- Location: Madeira, Portugal
- Date: 1617
- Target: Civilians of Madeira
- Attack type: Slave raid
- Victims: 1,200 enslaved
- Perpetrators: Regency of Algiers
- Assailants: 8 vessels and 800 men

= Sack of Madeira =

1617 pirate attack

The sack of Madeira occurred in 1617 when Algerian pirates known as Barbary Corsairs sacked the island of Madeira and took 1,200 inhabitants as slaves. The attack occurred during the height of slavery on the Barbary coast. Madeira was at that time a part of the Iberian Union headed by the Monarchy of Spain.

The Algerians had established a base on the islands of Cape Verde from which they operated against ships in the Atlantic.

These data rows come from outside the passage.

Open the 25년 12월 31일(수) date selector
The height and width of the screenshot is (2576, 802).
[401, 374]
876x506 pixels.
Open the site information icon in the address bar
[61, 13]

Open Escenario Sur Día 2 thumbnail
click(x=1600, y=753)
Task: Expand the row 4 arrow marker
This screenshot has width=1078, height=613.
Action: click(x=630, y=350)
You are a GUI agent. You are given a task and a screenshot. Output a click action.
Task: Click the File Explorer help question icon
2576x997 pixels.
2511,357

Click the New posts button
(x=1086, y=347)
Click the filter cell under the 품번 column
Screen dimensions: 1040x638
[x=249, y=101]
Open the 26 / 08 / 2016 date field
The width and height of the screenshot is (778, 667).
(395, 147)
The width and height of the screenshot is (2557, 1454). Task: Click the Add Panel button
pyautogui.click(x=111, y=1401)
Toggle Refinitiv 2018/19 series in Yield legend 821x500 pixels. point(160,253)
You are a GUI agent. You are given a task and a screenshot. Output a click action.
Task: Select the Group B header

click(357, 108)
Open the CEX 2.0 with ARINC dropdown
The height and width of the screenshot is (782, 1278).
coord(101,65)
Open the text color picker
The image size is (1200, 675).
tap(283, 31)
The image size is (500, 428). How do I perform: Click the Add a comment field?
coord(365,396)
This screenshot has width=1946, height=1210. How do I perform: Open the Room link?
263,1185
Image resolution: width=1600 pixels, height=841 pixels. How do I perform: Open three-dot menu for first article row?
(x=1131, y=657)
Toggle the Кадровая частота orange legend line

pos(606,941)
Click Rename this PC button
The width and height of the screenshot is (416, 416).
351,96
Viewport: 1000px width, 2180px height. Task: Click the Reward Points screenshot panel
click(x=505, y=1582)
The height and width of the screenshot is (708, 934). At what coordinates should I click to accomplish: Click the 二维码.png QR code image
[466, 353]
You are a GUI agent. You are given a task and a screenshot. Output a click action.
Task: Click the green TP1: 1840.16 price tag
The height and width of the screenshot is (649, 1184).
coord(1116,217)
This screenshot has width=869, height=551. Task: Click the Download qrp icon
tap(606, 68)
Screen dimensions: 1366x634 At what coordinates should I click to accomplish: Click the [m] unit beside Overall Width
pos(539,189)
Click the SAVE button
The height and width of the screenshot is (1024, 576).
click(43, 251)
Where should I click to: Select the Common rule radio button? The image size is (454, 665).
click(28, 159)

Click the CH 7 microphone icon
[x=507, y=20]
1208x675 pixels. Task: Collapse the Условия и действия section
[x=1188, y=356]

In 1617 the Algerians arrived in Madeira with 8 vessels and 800 men. They plundered the island and enslaved 1,200 inhabitants. During the sack, the Algerians burned the island's archives and sacked much, including church bells. It is also said that they had emptied the island of Porto Santo in the Madeira archipelago, enslaving 663 inhabitants. In 1649, the French historian Pierre Dan described the 1617 invasion of Madeira:"For having left Algiers on the fifteenth of July, with a squadron of eight well-armed vessels, they descended on the Island of Madeira, which depends on the Crown of Spain. When they approached, with eight hundred Turks whom they put to the ground, they ravaged the whole island, pillaged the ornaments and jewels of the Churches; took away the bells, and made slaves twelve hundred people, men, women, and children, whom they took to Algiers. As they were a league away, they discharged all the artillery of their ships as a sign of rejoicing; so that by this signal, those of the City, informed of their return, came to see them arrive".